Management of G4Allocator's with G4MTRunManager

sergio · March 21, 2024, 3:24pm

(I will give a bit of a verbose description and ask simple questions in case this is useful for someone else)

Our Geant4-based application is running out of memory for very long runs. We tracked down the issue to some G4Allocator’s growing linearly with respect to number of events and number of threads, slow but steady.

This graph shows the number of pages as the simulation progresses:

The largest G4Allocator’s are for G4NavigationLevelRep, G4Track, and G4DynamicParticle. The first one I am guessing is due to our voxel geometry.

In order to do this, I had to hack G4AllocatorList to expose the underlying vector of G4Allocator’s and collect sizes at regular intervals.

It looks like our solution will be doing some manual garbage collection, that is clearing up the allocators every now and then. Having the words “memory” and “manually” in the same phrase is certainly scary although from the documentation it should be fairly straightforward.

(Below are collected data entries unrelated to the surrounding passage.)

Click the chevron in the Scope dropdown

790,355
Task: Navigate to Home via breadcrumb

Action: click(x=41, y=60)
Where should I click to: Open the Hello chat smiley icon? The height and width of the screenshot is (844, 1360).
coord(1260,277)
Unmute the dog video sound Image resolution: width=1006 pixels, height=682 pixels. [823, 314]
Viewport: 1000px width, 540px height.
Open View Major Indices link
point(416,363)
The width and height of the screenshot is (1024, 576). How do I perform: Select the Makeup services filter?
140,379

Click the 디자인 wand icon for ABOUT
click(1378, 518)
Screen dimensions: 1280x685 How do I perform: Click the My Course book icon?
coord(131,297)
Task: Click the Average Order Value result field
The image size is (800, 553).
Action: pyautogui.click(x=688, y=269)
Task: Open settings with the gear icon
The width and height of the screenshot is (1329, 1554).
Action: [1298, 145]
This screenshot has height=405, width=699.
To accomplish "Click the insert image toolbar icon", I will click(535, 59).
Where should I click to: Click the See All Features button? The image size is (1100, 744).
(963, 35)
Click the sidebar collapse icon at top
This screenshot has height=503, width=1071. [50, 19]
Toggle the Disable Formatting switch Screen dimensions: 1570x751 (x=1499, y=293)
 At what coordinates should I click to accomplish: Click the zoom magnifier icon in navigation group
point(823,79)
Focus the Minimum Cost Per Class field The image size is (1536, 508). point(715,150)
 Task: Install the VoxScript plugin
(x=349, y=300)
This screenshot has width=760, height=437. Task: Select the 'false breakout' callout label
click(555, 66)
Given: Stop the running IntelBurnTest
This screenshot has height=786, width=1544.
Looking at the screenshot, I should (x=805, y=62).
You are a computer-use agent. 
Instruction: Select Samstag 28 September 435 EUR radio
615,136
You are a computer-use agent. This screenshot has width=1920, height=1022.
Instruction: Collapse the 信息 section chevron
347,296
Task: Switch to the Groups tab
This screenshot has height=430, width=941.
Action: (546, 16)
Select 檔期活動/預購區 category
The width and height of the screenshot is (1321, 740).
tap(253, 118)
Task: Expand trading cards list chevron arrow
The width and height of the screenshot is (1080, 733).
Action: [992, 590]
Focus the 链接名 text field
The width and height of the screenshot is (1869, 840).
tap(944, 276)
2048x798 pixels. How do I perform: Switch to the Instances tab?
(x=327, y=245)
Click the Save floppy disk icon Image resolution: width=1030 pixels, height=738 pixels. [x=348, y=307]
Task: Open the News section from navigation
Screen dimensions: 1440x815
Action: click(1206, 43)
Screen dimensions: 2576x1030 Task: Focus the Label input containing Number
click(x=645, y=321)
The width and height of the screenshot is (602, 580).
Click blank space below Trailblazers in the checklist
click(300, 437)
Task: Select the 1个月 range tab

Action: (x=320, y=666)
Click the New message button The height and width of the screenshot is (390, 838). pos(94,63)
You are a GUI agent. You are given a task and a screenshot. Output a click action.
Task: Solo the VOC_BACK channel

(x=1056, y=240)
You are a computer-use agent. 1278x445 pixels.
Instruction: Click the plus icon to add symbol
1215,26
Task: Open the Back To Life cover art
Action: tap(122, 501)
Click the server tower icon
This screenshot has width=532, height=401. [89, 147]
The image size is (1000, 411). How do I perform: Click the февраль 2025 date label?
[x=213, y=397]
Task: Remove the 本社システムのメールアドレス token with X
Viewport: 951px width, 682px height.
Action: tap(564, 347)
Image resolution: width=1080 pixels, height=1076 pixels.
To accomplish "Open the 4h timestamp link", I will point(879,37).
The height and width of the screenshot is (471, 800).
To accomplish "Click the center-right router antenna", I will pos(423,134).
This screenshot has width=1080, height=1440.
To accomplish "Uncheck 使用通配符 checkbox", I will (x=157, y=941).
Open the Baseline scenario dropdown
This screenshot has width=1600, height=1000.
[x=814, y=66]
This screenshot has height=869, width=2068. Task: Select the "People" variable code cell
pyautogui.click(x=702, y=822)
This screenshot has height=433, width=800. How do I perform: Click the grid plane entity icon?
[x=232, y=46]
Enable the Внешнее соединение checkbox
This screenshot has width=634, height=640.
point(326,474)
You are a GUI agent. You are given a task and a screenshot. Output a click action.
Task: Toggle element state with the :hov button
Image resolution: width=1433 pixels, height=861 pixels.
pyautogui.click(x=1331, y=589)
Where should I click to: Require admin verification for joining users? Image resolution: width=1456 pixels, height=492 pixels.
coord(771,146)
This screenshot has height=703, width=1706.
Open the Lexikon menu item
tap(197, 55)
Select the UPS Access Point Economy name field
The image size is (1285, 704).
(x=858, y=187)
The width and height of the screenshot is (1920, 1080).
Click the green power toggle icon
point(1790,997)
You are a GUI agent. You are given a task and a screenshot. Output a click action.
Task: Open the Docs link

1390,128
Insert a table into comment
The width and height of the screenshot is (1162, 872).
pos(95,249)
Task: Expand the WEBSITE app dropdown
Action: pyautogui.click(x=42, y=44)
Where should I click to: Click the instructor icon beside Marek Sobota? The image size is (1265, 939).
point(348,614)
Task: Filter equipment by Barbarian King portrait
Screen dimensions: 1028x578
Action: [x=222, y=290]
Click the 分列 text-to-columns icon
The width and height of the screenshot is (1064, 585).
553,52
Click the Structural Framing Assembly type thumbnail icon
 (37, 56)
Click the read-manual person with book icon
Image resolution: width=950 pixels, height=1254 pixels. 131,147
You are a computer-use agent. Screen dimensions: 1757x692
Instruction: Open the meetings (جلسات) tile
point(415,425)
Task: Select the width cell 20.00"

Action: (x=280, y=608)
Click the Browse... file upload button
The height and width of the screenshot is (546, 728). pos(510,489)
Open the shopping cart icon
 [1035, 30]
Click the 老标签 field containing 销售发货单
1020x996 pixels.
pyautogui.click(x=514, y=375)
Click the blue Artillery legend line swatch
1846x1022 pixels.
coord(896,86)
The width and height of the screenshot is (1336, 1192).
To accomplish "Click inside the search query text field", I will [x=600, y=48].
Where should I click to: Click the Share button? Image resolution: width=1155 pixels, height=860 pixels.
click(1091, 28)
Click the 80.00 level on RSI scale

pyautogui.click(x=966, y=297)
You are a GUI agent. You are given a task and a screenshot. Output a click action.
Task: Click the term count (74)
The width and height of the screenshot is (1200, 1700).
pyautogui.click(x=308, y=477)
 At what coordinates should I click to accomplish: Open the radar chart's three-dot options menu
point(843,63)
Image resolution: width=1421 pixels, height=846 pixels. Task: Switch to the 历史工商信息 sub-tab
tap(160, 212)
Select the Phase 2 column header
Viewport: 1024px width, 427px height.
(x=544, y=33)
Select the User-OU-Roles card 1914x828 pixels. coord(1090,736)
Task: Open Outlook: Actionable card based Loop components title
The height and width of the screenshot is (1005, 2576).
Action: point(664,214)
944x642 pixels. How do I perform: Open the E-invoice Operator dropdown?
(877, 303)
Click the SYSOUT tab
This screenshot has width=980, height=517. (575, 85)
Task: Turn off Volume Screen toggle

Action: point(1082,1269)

Now my questions, before starting to get my hands dirty (or burnt…):

Is there any more documentation beyond this?
Is there any special consideration when using G4MTRunManager? I suppose that there is no way to get a handle to the local allocators from the main thread?
Are there any guidelines about when it is possible or advisable to reset allocators?
Is there a reason for G4AllocatorList not providing a public handle to the list? As far as I can tell, all those allocators can be accessed anyway.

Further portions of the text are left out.